Je ne suis pas une très grande admiratrice d'Henri VIII, personnage très controversé, mais n'étudier ce roi que sous l'angle de ses rapports avec les femmes alors qu'il était un souverain guerrier, cultivé et qui a conduit son pays dans de très grandes réformes religieuses, c'est quasiment une insulte, en tout cas une absurdité. Pour un peu, je le plaindrais. On a affaire à de l'histoire racontée par le bout de la lorgnette. Tout est résumé ou presque dans l'affiche. Au passage, je m'étonne que les féministes n'aient pas crié au scandale. A moins que ce ne soit une subtile allusion au fait qu'Henry a décapité deux de ses femmes ? Mais le film, justement, ne manie guère la subtilité... Tout est trop simplifié, voire caricaturé. On tombe dans des chroniques mondaines et sexuelles.

D'abord, les processus de narration se répètent successivement. Il est vrai qu'ils reprennent les processus de la faveur et de la chute, réalités de tout système curial de l'époque. On a la même chose en France, l'exécution publique en moins (les courtisans français sont simplement exilés, ce qui est un avantage par rapport à leurs homologues anglais). Mais d'autres problèmes de narration existent : des personnages disparaissent sans explication, d'autres réapparaissent tout aussi soudainement... Par exemple, de qui est le fils de Brandon ? De Margaret, la soeur du roi ou de sa seconde femme Catherine ? Que devient Tallis, le musicien du roi ? Anne de Clèves apparaît, disparaît au gré de la fantaisie des scénaristes.

Secundo, le problème de la chronologie. Le réalisateur ne doit pas savoir ce que signifie ce mot. D'accord, il n'est pas historien, le public non plus, point n'est besoin d'être si tatillon. Mais mettre en scène Henri VIII sous un aspect adolescent alors qu'il a plus de 40 ans, organiser le mariage de George Boleyn en 1534 alors qu'il est marié depuis près de 8 ans, parler de fièvre puerpérale alors que c'est un terme inventé au XVIIIe siècle, mettre la Vénus de Milo dans un parc anglais alors qu'elle a été découverte en 1820 en Grèce et se trouve au Louvre (d'où elle n'a jamais bougé), montrer la basilique Ste Rome dont le chantier a tout juste débuté, faire mourir le fils bâtard du roi à 3 ans alors que dans la réalité il est mort à 17, tout cela fait beaucoup et rend l'intrigue très irréaliste. Ce n'est pas l'Angleterre du XVIe siècle qui est représenté mais les fantasmes de réalisateurs américains sur le XVIe siècle.

À faire: D'après l'extrait, en quelle année la Vénus de Milo a-t-elle été découverte ? Les enregistrements sont un matériau indépendant de l'extrait.

Enregistrements:
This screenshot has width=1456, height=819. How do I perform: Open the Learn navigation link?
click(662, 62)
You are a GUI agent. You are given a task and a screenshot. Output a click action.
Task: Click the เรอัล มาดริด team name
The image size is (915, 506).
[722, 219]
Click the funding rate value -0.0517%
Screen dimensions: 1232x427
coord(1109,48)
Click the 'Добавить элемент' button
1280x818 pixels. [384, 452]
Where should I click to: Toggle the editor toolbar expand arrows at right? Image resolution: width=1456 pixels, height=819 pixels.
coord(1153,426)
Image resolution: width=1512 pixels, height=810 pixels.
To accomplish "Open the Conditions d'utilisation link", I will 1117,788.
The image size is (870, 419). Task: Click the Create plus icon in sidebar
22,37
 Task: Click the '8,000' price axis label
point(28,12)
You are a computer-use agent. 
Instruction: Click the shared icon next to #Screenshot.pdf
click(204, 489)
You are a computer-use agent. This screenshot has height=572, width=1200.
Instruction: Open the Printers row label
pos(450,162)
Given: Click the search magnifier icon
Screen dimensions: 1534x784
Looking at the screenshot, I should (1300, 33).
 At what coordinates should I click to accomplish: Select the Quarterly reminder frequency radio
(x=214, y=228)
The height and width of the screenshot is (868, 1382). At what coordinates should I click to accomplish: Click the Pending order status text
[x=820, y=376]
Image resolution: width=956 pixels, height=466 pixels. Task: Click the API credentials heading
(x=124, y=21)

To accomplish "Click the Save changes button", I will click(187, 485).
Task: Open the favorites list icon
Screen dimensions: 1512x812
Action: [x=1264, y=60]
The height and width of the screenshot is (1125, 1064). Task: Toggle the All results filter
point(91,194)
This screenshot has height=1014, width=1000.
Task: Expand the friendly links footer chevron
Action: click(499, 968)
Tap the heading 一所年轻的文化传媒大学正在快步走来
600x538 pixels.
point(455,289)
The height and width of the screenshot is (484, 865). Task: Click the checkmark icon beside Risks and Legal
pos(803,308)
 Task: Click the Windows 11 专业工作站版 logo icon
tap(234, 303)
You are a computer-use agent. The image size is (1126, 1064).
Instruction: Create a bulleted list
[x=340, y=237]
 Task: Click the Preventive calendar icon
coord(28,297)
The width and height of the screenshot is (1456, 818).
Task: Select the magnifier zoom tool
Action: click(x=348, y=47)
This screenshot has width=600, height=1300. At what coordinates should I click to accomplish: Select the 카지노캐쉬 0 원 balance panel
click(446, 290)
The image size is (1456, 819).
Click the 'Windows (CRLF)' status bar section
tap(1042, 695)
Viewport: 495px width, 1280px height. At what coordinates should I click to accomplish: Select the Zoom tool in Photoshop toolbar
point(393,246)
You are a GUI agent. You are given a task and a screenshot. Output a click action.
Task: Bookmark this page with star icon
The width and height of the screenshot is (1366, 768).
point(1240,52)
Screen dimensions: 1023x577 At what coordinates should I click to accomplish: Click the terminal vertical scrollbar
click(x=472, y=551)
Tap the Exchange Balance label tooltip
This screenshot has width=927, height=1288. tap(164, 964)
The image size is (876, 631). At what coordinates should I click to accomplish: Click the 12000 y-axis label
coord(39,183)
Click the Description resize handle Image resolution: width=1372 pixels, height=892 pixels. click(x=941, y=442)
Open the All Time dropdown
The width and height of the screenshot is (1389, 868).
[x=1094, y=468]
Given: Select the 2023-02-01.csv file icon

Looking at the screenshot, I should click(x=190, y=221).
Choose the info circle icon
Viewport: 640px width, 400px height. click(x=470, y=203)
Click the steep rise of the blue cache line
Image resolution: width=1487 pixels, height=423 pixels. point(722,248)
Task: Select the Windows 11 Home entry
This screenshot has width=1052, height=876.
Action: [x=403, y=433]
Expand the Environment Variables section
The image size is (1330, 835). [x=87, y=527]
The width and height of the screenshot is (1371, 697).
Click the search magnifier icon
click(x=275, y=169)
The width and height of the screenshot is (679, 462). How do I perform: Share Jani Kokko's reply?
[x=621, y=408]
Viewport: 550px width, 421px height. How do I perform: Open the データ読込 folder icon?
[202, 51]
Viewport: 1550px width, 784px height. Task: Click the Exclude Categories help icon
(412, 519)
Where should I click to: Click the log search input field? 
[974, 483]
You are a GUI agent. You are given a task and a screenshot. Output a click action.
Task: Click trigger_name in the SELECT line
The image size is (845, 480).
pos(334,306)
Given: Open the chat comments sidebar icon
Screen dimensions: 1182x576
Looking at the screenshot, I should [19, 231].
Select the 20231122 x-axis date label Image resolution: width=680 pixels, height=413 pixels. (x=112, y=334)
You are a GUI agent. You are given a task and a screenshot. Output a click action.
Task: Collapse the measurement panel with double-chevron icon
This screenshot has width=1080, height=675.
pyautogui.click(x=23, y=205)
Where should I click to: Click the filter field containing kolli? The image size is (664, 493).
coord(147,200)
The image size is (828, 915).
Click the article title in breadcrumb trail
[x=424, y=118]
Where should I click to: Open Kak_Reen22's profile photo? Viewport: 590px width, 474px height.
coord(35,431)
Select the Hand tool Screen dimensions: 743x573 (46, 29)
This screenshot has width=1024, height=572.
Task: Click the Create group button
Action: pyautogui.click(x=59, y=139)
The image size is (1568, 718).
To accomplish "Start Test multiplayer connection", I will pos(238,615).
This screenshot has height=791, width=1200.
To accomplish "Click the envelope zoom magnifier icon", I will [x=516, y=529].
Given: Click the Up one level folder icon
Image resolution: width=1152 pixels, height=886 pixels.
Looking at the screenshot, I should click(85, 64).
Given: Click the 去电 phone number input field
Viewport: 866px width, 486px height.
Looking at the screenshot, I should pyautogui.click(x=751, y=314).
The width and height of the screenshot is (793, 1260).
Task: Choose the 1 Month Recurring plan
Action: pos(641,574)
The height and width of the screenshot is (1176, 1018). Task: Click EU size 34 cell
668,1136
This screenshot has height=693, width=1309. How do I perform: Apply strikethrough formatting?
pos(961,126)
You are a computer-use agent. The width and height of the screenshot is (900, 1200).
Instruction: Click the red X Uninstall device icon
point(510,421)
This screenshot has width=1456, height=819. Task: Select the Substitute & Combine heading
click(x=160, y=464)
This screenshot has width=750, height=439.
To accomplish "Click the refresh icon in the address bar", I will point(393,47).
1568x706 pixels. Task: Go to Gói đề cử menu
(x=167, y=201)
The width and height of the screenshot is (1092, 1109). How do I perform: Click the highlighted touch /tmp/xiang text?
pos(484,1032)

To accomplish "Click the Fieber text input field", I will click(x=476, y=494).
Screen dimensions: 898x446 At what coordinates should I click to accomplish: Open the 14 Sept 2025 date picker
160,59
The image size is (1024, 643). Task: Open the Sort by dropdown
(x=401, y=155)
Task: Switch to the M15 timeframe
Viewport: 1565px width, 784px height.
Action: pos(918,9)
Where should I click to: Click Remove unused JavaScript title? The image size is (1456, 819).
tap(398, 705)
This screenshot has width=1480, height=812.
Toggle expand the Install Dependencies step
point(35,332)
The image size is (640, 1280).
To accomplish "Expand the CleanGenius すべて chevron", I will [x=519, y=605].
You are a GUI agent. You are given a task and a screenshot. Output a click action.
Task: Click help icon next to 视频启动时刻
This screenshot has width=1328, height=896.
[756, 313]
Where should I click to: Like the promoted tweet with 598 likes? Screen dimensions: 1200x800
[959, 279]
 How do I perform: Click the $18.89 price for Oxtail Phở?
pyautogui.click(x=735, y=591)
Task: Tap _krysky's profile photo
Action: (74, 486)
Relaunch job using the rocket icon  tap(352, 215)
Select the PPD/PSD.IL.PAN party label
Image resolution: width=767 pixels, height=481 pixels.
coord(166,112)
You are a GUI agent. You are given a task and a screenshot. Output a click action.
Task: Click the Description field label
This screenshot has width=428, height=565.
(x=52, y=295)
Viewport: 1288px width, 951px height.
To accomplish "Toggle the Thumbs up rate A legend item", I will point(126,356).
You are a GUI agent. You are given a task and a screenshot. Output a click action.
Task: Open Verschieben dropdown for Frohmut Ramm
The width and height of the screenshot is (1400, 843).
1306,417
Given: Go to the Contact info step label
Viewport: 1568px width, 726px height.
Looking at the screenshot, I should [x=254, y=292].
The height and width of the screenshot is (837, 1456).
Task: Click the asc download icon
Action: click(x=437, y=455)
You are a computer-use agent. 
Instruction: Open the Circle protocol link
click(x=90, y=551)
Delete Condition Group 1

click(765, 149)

Corrigé: En 1820.